Ruth London, from FPA, said the very same penny pinching, cheating building practices, unaccountability and second rate materials that led to the fire at Grenfell Tower were also causing thousands to die from cold each winter, in poorly insulated flats.

“Thousands more high rise residents are now at risk from cold since cladding and insulation have been removed as fire risks, and haven’t been replaced,” she said. “It’s not acceptable if they make things a bit safer in terms of fire but they leave people to freeze.

Emma Dent Coad, MP for Kensington spoke about her frustration at the government for not creating and enforcing strict regulations on construction companies before and after Grenfell.

She was born and raised in Kensington and Chelsea, and told of how her own negative housing experiences propelled her into politics. “I had no heating until I was 17 and I did end up in hospital,” she said. “My ceiling collapsed and almost killed my three year-old daughter – thank you Nottinghill housing.”

She highlighted the government’s “appalling” approach to housing insulation, saying, “even in the richest borough in the world [Kensington] we still have 70 excess winter deaths a year – people who die when they shouldn’t have because of the cold.”

“We are not saving money by not keeping warm. It’s a burden on the health service. People are dying who don’t need to die. Children are growing up in awful damp, mouldy situations. This is terrifying – people are being made ill by their homes.”

She stressed poor government oversight and construction company’s cost-cutting practices as the cause for this poor quality infrastructure.

Similar frustrations were raised by Sian Berry, London Assembly Mayor and Green Councillor for Camden, who described her horror at the poor practices of construction companies.

“We’ve had heating re-done in an entire estate and we’ve had enormous problems with the quality of the work,” she said. She explained how residents had to work tirelessly to prove that the construction work was inadequate, drawing up lists and calling numerous meetings with councillors.

“When a resident complains about mould, they get the classic response that: ‘oh, you’re doing too much washing’ or ‘you’re using your appliances wrong’, when actually it’s the house itself that’s causing the problems,” Berry said.

She talked specifically about the Chalcots Estate in Camden which had to be evacuated last year when it was deemed a fire hazard and unsafe for living.

“It wasn’t just the cladding at Chalcots that meant it needed to be evacuated, it was also really shoddy internal work,” she explained.

Another hot topic at the meeting was landlords’ reluctance to take even basic steps towards improving relations with tenants, even after the atrocities at Grenfell. In some instances, they have refused to foot the bill for replacement cladding or do retroactive reconstruction work on buildings.

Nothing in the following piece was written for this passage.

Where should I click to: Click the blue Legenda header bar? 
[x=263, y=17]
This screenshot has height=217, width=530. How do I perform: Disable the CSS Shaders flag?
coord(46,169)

An architect-in-training from Concrete Action, said that “council estates have been under-maintained for years and years”. One of the reasons she gave for this is that “specifications for building materials can be changed at the last minute because wording is so vague and people can navigate around the wording and cut corners to save money.”

The meeting was attended by a wide range of people with personal experience of poor housing, or expensive and dysfunctional district heating systems. The panelists’ speeches were followed by an extremely spirited and enthusiastic discussion in which many were vocal in their agreement that the government needs to improve its oversight and regulation of construction companies.

All of the speakers stressed the need for increased involvement from residents in decision-making. “The whole system is set up so that residents don’t really have any say,” said the architect from concrete action. “The reality is that people are experts in the areas they live in because they know what they need and what’s important.”